Gaddafi Nkosi, 18, recently graduated from The Piney Woods School, a historically African-American boarding school about 22 miles southeast of Jackson, Mississippi. He has since returned to Pretoria, South Africa, but recalled well the misnomers he faced in the U.S.

“I came down from South Africa and so many people thought that maybe that’s a jungle or maybe I’d go out chasing lions or something like that,” he said.

Nkosi’s American classmates acknowledge their misconceptions. Cydney Smith, 17, of Nashville, Tennessee, said she once believed Africa was populated with “uncivilized tribes.”

Raphael Craig, 17, of Hyattsville, Maryland, said the television misinformed him as well.

Before Craig visited the continent in 2005 and 2006, he thought of Africans as “half-naked, running around with tigers in the jungle,” Craig said, confessing he was unaware tigers roam only Asia.

But in Ghana and Nigeria, Craig saw children playing the same games he and his siblings played. He saw many signs of modernity, including Mercedes and other brands of cars found in the United States.

“OK, this country is running how we’re running, just two different schools,” Craig recalled thinking. “It really opened my eyes to the point that everything you see on TV is not always the actual thing.”

If the Western media are doing Africans no favors, then the African media are also a disservice to African-Americans because it portrays them as criminals, some immigrants say.

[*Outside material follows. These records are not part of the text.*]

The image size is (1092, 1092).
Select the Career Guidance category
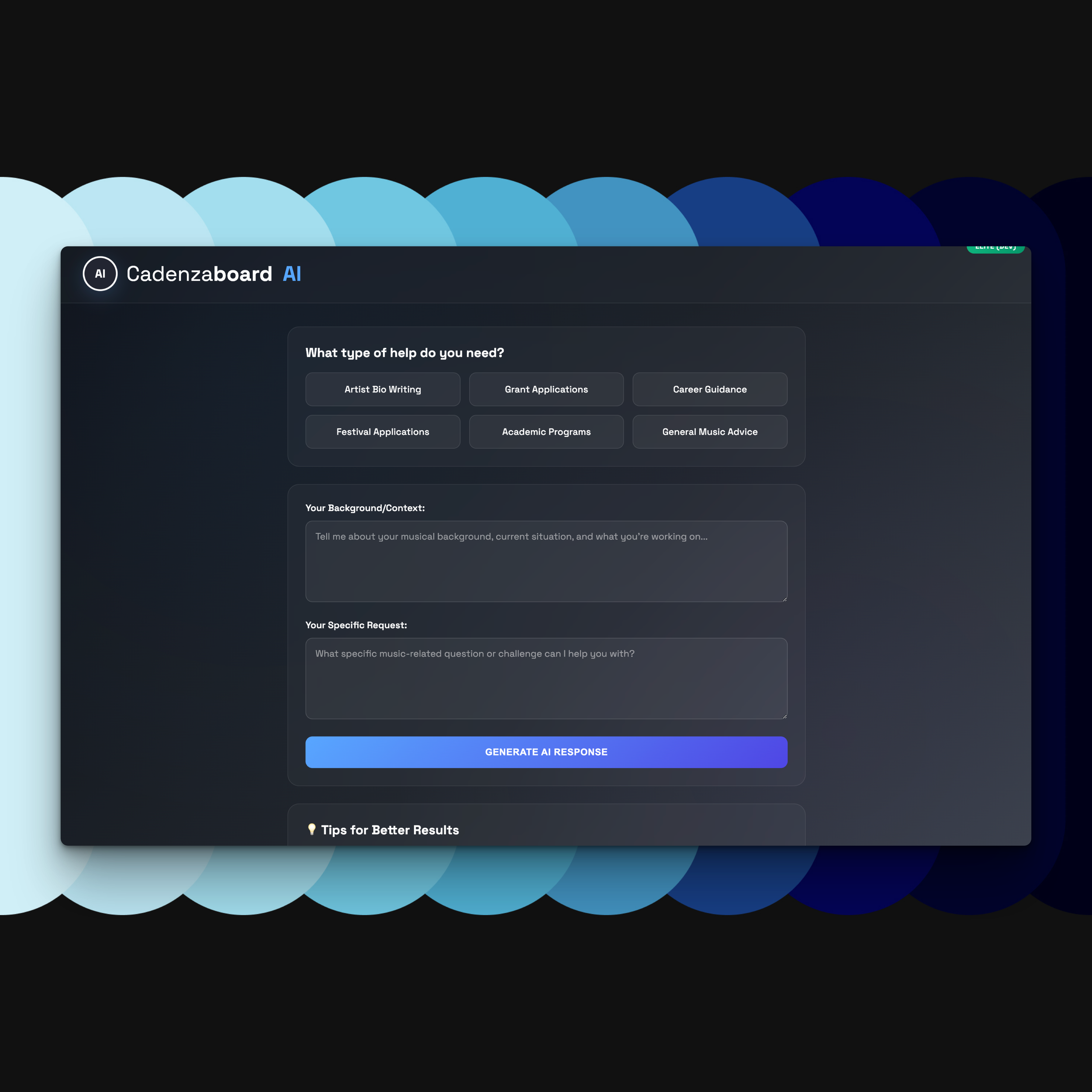709,389
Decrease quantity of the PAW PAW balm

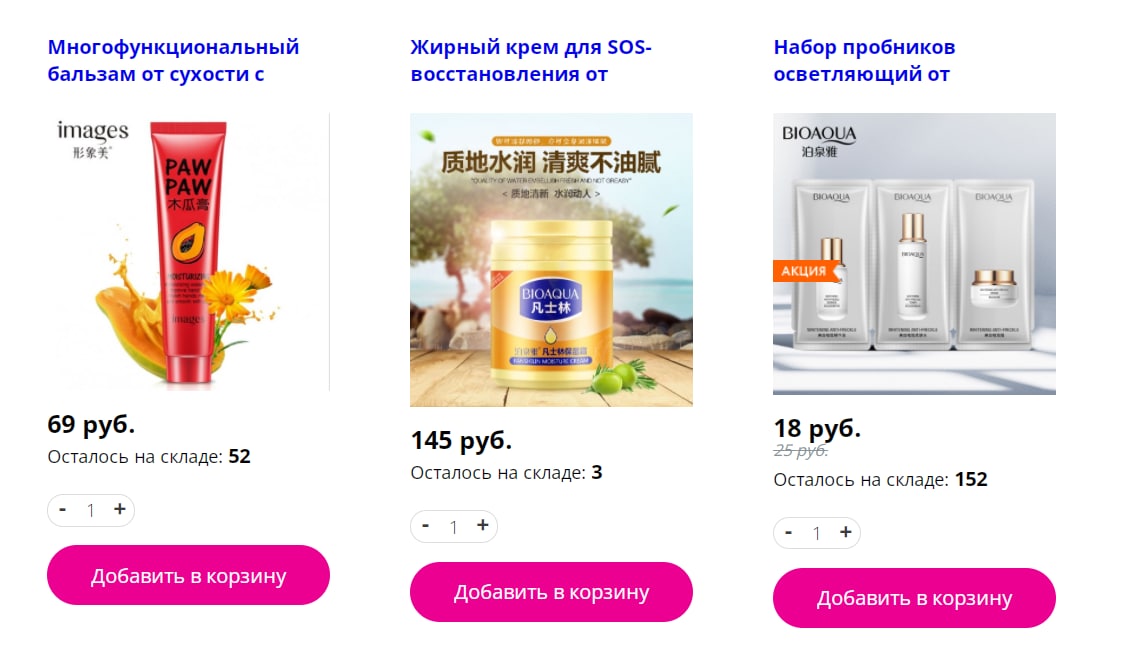click(x=63, y=510)
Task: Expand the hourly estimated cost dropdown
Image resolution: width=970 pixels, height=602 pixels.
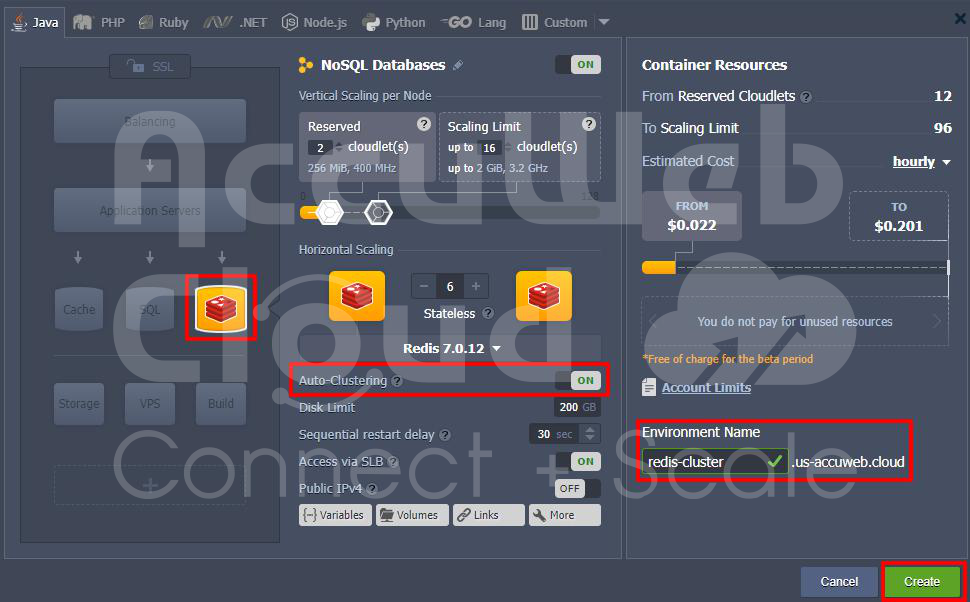Action: (921, 161)

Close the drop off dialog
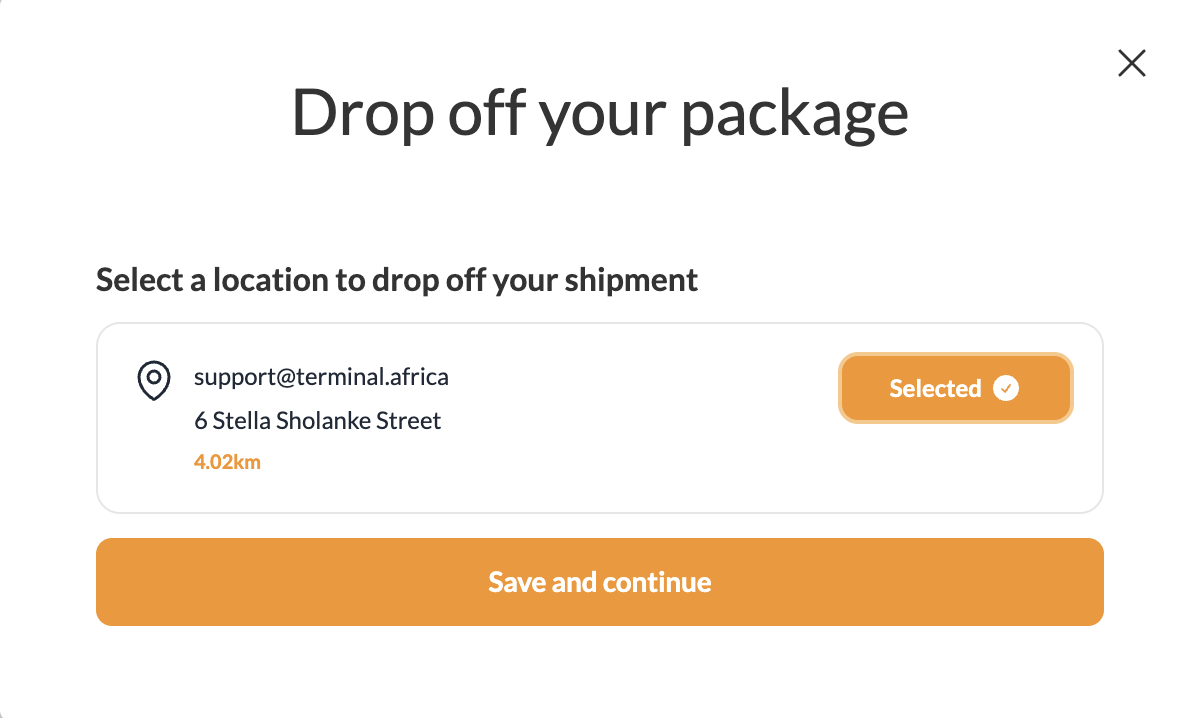tap(1132, 63)

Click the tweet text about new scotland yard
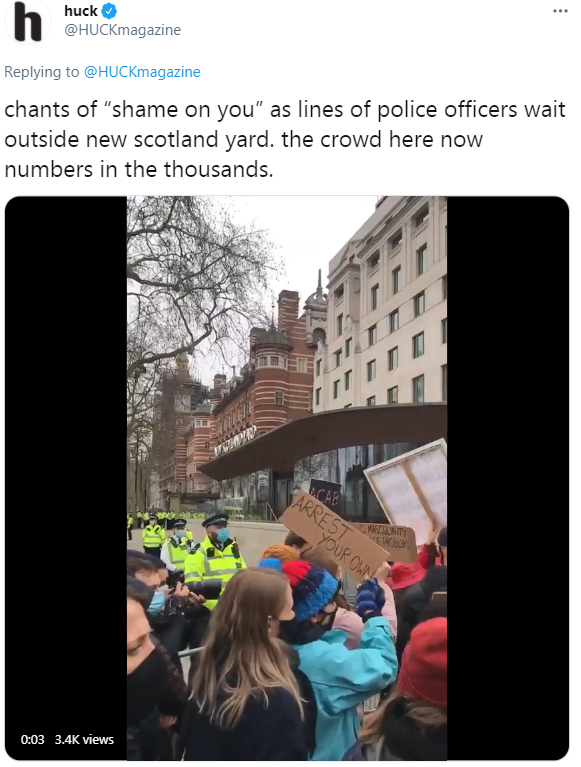coord(285,139)
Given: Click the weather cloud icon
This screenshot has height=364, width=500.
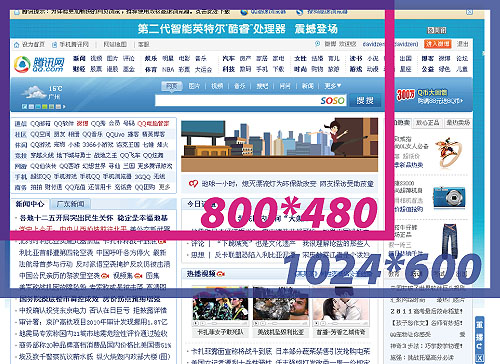Looking at the screenshot, I should (34, 92).
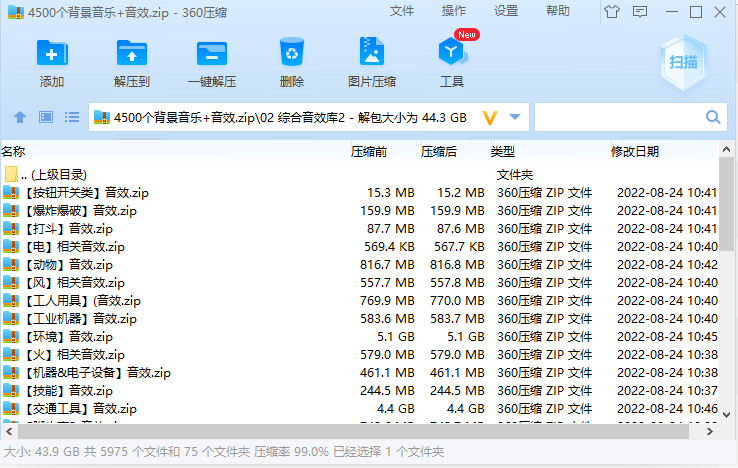Expand the address path dropdown arrow
Screen dimensions: 738x468
pos(515,118)
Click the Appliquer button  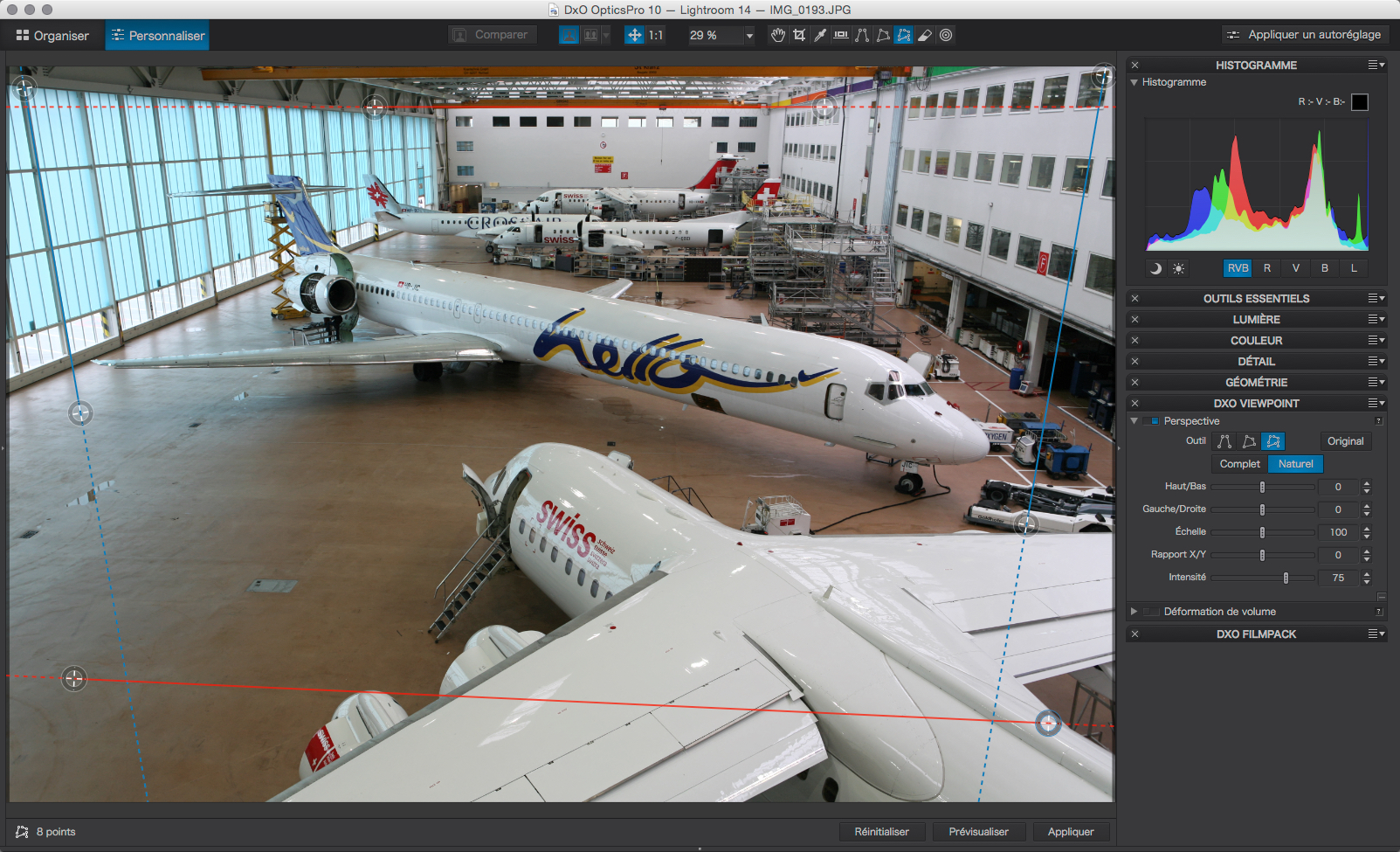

Sandi Litia, 19, a Piney Woods graduate from Limulunga, Zambia, said she was initially scared of African-Americans because the African media show them “wearing clothes like gangsters and killing each other.”

Nkosi concurred that African media “made it seem as if they were these aggressive people that did nothing constructive with their lives except occupy prison space.”

Trying to fit in

Chinedu Ezeamuzie, 21, of Athens, Georgia, arrived in 2003. He had spent the majority of his life in Jabriya, Kuwait, and came to the U.S. to pursue his education.

The recent Georgia Tech graduate said he considers himself Nigerian because his parents — both from the village of Uga — instilled in their four children strong Nigerian values of family, community, spirituality and self-betterment.

In Athens, Ezeamuzie found his ideals at odds with those who shared his skin color at Clarke Central High School, his first stint in a public school.

On his first day, he donned khakis, a button-down dress shirt and nice leather shoes. He caught the African-Americans’ attention upon stepping into the cafeteria, he said.

“They give me the look,” he said. “Why is this guy dressed like the white folks, like the preppy guys?”

Ezeamuzie didn’t understand why so few black students were in his advanced-placement classes. He didn’t understand the de facto lunchroom segregation or the accusing glances he got for eating with white classmates. One classmate called him a traitor and asked, “Do you not like black people?”

“My whole life I had reaped benefits from being in different circles and bridging them,” so he wanted to fit in, he said.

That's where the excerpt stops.